→ REQUIRED WORK: Your task is to repeat exactly the lines below between the line holding "The height and width of the screenshot is (1326, 896)." and the line holding "Task: Enable the Screen Cam checkbox", inclusive, and only those.

Records from a collection
....

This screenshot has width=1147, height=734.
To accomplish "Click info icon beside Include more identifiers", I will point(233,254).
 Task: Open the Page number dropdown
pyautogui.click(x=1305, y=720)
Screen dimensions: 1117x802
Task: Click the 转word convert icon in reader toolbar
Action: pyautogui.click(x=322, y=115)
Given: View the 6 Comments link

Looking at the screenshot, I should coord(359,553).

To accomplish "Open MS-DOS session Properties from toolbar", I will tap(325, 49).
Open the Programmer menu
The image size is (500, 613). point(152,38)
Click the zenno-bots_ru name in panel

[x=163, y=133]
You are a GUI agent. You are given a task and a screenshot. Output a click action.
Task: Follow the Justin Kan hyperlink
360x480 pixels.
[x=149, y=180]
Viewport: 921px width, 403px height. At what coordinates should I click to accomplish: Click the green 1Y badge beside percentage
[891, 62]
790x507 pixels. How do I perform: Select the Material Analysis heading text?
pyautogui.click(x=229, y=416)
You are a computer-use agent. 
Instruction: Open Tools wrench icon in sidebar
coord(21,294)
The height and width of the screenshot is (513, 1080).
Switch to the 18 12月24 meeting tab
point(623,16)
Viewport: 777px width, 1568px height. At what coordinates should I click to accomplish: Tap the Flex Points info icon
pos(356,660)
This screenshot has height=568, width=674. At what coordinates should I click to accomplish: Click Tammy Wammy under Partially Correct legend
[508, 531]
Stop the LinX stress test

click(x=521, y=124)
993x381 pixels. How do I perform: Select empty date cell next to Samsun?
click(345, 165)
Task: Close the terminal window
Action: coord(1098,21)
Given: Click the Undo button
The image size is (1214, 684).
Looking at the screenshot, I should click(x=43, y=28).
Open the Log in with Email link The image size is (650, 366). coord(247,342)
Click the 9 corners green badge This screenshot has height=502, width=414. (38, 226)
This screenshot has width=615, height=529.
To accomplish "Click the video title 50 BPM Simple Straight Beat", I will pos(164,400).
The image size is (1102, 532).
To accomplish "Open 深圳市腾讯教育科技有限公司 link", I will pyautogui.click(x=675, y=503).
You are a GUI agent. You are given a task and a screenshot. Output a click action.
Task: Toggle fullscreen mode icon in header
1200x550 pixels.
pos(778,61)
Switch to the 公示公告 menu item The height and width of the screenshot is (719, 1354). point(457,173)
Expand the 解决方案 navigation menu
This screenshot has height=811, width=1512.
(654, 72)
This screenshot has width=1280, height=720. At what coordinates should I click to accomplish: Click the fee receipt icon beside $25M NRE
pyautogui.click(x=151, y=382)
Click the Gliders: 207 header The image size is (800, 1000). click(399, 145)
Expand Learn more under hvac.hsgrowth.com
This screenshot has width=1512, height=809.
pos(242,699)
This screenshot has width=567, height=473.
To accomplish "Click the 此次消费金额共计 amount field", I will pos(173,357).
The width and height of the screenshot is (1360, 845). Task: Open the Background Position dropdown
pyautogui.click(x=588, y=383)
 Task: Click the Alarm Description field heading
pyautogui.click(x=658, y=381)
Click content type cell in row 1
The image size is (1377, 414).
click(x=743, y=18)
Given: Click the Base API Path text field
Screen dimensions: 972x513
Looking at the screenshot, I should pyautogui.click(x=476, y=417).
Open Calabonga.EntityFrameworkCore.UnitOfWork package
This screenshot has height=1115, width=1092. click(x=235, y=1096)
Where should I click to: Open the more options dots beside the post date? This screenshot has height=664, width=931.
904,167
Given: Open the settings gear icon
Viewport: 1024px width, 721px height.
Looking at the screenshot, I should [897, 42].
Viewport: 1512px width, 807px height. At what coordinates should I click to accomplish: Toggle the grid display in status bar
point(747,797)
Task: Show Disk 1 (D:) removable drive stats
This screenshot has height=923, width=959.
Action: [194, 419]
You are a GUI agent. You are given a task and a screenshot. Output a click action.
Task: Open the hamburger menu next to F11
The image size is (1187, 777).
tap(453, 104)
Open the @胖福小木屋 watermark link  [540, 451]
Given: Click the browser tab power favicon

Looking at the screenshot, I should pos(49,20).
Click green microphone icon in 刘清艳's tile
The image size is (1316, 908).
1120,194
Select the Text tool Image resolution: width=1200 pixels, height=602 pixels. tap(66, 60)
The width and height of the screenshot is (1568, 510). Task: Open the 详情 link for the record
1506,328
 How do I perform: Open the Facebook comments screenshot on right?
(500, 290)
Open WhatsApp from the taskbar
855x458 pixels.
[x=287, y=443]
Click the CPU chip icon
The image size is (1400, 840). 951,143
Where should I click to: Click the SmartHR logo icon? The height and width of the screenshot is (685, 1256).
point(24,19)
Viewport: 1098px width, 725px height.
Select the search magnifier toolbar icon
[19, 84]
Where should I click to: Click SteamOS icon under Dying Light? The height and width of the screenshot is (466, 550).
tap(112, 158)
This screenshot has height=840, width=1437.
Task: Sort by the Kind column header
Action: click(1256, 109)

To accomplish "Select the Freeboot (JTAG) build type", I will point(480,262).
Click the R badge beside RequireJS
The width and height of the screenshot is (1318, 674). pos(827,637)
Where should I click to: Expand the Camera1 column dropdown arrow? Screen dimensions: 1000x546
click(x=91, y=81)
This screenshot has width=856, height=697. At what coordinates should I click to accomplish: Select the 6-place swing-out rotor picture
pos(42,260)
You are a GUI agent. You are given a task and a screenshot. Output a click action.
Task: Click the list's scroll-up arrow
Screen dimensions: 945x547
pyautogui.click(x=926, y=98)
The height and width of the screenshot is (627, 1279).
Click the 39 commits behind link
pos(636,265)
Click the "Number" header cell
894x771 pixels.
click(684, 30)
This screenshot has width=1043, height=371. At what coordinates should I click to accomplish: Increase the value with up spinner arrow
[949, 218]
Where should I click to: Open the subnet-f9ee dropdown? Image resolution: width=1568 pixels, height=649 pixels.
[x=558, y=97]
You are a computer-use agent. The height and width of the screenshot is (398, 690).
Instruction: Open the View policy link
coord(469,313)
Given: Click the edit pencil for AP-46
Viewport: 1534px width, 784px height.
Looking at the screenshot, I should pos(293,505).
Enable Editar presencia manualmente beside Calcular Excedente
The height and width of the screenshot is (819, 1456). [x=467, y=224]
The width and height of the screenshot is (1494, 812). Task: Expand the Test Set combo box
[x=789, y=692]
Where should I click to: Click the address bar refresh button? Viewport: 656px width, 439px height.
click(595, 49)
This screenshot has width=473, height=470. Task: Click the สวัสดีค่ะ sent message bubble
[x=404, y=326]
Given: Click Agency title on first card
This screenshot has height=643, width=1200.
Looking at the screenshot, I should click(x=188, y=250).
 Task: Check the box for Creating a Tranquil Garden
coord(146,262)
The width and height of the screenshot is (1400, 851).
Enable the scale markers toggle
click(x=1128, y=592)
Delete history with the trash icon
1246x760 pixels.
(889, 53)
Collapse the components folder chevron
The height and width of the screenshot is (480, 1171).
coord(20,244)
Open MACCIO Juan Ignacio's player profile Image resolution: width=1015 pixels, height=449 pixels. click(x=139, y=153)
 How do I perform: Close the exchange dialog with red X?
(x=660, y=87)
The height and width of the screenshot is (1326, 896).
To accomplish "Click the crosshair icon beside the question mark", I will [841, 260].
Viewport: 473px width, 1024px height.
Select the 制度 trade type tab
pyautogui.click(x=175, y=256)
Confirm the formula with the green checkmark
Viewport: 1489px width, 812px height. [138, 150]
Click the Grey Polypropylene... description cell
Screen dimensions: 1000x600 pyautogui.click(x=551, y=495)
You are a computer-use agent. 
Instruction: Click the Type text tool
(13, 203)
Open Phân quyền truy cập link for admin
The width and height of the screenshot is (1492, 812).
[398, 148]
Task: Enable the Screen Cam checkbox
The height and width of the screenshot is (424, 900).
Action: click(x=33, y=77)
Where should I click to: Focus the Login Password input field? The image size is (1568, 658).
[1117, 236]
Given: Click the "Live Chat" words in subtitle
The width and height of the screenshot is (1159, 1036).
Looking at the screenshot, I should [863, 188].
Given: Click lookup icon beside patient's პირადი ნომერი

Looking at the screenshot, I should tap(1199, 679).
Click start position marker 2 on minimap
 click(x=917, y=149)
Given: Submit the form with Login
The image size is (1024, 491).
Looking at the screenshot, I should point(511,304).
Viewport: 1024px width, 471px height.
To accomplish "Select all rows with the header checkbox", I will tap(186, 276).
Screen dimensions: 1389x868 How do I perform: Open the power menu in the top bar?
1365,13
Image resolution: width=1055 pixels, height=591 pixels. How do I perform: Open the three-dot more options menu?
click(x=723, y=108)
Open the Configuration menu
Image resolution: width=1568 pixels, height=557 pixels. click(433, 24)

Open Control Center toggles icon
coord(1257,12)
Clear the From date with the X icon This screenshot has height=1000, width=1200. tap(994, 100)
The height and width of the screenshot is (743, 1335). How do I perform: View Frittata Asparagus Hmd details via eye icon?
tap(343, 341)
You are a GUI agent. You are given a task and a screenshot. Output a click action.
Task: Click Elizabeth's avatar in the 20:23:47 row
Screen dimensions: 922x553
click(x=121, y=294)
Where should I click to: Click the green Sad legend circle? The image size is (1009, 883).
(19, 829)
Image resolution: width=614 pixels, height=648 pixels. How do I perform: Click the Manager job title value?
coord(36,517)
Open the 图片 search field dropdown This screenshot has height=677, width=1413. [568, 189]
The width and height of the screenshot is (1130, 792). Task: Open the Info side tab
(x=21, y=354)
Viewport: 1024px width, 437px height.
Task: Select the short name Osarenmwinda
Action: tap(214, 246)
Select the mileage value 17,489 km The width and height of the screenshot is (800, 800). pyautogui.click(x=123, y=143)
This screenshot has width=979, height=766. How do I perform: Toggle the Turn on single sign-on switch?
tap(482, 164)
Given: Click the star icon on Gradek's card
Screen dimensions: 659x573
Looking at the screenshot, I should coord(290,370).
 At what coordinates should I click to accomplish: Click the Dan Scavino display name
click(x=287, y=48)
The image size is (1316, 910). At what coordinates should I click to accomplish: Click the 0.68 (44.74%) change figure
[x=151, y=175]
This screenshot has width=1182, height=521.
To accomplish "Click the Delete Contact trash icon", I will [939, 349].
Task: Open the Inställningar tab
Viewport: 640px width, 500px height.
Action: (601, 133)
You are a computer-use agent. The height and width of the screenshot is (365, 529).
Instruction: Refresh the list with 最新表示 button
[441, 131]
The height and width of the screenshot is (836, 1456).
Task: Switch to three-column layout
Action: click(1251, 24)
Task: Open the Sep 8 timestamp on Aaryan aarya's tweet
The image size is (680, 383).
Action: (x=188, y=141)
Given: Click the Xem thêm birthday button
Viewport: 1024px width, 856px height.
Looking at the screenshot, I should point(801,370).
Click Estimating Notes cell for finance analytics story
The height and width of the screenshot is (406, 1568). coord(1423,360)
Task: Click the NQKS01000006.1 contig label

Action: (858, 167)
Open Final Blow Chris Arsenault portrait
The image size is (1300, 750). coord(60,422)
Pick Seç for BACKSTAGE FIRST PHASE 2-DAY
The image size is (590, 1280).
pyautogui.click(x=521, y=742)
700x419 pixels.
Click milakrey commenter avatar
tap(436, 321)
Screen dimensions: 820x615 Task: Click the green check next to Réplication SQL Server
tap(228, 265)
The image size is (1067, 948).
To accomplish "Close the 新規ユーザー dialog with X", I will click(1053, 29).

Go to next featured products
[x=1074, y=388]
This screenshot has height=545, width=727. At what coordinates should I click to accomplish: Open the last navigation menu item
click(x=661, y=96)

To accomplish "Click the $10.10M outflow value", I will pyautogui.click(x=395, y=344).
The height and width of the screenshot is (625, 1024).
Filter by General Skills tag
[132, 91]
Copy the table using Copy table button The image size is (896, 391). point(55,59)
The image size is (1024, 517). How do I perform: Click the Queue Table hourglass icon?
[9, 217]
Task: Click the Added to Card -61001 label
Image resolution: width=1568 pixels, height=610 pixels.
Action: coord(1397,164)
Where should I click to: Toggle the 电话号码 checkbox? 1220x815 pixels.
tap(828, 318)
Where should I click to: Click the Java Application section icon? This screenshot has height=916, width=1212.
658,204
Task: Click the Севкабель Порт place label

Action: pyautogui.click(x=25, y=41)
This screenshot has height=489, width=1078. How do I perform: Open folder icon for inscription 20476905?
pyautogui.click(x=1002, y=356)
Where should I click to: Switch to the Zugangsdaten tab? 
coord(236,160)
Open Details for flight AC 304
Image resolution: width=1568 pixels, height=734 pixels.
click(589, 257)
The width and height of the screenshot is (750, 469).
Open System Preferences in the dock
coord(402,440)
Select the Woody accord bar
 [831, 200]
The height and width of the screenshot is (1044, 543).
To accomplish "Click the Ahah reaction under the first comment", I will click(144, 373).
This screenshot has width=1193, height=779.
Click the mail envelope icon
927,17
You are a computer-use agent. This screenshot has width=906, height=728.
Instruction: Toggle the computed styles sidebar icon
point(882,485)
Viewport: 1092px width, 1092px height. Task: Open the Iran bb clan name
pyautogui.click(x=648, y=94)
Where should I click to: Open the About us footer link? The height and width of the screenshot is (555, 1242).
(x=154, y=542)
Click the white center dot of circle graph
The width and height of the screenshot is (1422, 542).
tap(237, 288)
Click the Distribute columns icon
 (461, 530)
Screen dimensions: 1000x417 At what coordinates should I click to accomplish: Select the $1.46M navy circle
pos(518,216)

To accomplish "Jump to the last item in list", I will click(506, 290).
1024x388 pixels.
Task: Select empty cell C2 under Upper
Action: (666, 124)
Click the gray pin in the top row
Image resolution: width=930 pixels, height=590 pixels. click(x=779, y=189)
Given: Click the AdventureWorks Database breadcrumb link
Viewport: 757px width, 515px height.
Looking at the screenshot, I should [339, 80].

....

→ ANSWER:
The height and width of the screenshot is (1326, 896).
To accomplish "Click the crosshair icon beside the question mark", I will [841, 260].
Viewport: 473px width, 1024px height.
Select the 制度 trade type tab
pyautogui.click(x=175, y=256)
Confirm the formula with the green checkmark
Viewport: 1489px width, 812px height. [138, 150]
Click the Grey Polypropylene... description cell
Screen dimensions: 1000x600 pyautogui.click(x=551, y=495)
You are a computer-use agent. 
Instruction: Click the Type text tool
(13, 203)
Open Phân quyền truy cập link for admin
The width and height of the screenshot is (1492, 812).
[398, 148]
Task: Enable the Screen Cam checkbox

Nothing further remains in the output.